**DOCUMENT EXCERPT:**
'''

What I've been trying to find is a method for storing the images onto Google Cloud Storage (GCS) through the php app running on GCE instances. A similar question was asked here but no clear answer was given there. Any hints or guidance on the best way for achieving this is highly appreciated.
You have several options, all with pros and cons.
Your first decision is how users upload data to your service. You might choose to have customers upload their initial data to Google Cloud Storage, where your app would then fetch it and transform it, or you could choose to have them upload it directly to your service. Let's assume you choose the second option, and you want users to stream data directly to your service.
Your service then transforms the data into a different size. Great. You now have a new file. If this was video, you might care about streaming the data to Google Cloud Storage as you encode it, but for images, let's assume you want to process the whole thing locally and then store it in GCS afterwards.
Now we have to get a file into GCS. It's a PHP app, and so as you have identified, your main three options are:
Invoke the GCS JSON API through the Google API PHP client.
Invoke either the GCS XML or JSON API via custom code.
Use gsutil.
Using gsutil will be the easiest solution here. On GCE, it automatically picks up appropriate credentials for your service account, and it's got several useful performance optimizations and tuning that a raw use of the API might not do without extra work (for example, multithreaded uploads). Plus it's already installed on your GCE instances.
The upside of the PHP API is that it's in-process and offers more fine-grained, programmatic control. As your logic gets more complicated, you may eventually prefer this approach. Getting it to perform as well as gsutil may take some extra work, though.
This choice is comparable to copying files via SCP with the "scp" command line application or by using the libssh2 library.
tl;dr; Using gsutil is a good idea unless you have a need to handle interactions with GCS more directly.

'''

**EXERCISE TASK A:**
Answer these questions about the Google Cloud Storage passage:
(i) Where is gsutil said to be already installed?
(ii) What example is given of a performance optimization that gsutil offers?
(iii) To what two ways of copying files via SCP is the choice compared?
**EXERCISE TASK B:** Extract verbatim from the Google Cloud Storage passage the text from "The upside of" up to and including "extra work, though.".
The lines after this sentence are separate material, unconnected to the passage.

Rows showing where targets appear
'''

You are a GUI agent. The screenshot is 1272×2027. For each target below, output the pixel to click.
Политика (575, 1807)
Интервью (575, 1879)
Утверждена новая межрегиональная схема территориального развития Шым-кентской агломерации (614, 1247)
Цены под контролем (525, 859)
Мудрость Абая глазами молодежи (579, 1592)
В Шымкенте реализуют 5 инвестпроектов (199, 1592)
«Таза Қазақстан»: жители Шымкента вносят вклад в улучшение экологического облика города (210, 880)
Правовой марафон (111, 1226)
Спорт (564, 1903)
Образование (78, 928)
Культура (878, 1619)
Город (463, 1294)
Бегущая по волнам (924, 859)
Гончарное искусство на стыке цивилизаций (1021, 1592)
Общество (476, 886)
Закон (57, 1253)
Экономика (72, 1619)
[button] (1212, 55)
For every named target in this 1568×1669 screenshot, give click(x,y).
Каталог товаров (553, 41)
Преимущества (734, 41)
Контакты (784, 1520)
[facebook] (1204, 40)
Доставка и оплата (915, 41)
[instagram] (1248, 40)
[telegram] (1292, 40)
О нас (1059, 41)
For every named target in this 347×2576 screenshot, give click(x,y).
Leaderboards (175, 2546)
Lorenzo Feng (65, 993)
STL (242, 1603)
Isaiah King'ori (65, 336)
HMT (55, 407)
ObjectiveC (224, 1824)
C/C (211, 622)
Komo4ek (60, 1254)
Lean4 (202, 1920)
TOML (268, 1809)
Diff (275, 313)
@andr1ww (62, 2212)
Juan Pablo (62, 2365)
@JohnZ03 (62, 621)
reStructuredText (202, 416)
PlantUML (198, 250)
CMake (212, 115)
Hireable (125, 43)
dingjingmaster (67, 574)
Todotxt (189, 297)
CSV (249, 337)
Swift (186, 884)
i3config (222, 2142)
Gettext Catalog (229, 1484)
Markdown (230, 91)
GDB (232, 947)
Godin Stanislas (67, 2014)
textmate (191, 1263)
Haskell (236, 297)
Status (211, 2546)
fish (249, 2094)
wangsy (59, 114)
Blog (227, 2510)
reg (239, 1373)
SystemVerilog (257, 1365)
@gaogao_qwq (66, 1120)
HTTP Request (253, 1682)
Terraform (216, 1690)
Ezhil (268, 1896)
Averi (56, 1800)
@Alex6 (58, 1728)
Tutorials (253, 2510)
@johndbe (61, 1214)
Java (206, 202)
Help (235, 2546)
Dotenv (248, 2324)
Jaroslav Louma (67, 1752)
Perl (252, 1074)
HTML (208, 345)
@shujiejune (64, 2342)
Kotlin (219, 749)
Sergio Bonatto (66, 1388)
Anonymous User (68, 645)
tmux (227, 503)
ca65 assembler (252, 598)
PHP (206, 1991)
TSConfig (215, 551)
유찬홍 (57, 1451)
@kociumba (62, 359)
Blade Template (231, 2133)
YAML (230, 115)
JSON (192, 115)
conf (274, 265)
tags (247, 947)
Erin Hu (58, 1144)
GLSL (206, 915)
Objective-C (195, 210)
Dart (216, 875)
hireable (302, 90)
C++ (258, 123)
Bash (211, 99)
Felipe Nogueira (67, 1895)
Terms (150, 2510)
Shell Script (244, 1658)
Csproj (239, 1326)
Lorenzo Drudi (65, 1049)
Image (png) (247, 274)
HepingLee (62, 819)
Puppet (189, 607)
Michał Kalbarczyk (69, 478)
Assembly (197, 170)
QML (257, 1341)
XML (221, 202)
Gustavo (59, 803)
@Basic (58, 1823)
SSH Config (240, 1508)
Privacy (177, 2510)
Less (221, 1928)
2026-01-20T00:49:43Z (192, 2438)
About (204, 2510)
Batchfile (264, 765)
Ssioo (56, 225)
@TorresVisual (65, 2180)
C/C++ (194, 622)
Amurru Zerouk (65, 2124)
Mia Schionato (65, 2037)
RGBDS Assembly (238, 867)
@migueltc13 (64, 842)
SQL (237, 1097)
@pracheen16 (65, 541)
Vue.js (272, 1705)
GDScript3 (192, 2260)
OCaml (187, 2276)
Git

'''

**EXERCISE SOLUTION A:**
(i) On the GCE instances.
(ii) Multithreaded uploads.
(iii) The "scp" command line application and the libssh2 library.

**EXERCISE SOLUTION B:**
The upside of the PHP API is that it's in-process and offers more fine-grained, programmatic control. As your logic gets more complicated, you may eventually prefer this approach. Getting it to perform as well as gsutil may take some extra work, though.